# I can't complain



## candiceh (Jan 11, 2012)

I can't complain about my husband Micheal,been happily married for 2 years and will be three next week.He treats me very well and was taught very well.I know there is one song that reminds me of him,I just call you mine by Martina Mcbride.It will be 6 years next month when we met for the first time.I met him at a fund raiser,I got out of an abusive relationship and he was a widower at the time.He lost his 1st wife to late stages of breast cancer and he was a single father of three at the time,2 daughters and one son.His daughters are 20 turning 21 next week and 16 years old.His son is 14 years old.Micheal is 47 and turning 48 on Friday and I just turned 33 on Sunday.Our communication skills are there and our sex life is great.He admits I am a good step mother to his kids,have a great relationship with his daughters and my relationship with his son has been getting better lately.His son and I got into it after we got married.Thanks to counsoling,it is getting better one step at a time


----------



## Dellia (Jan 6, 2012)

I'm happy for you all. Best wishes for a long and happy marriage.


----------



## candiceh (Jan 11, 2012)

My husband can't stand seeing a woman getting abused,he treated his first wife the same way he treats me.Micheal is a good father too and shows it.Here is the song I mentioned:
http://www.cmt.com/videos/martina-mcbride/400024/i-just-call-you-mine.jhtml


----------

- Dataset content -
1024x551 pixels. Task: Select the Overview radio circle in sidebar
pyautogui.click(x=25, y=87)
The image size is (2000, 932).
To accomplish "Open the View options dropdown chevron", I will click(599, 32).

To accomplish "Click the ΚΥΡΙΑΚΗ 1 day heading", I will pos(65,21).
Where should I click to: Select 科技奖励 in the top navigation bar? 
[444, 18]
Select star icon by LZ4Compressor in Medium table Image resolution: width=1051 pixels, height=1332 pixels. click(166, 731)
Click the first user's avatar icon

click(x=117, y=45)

- About this exercise -
In the forum thread titled "I can't complain," where did the poster first meet her husband Micheal?

- Answer box -
At a fund raiser.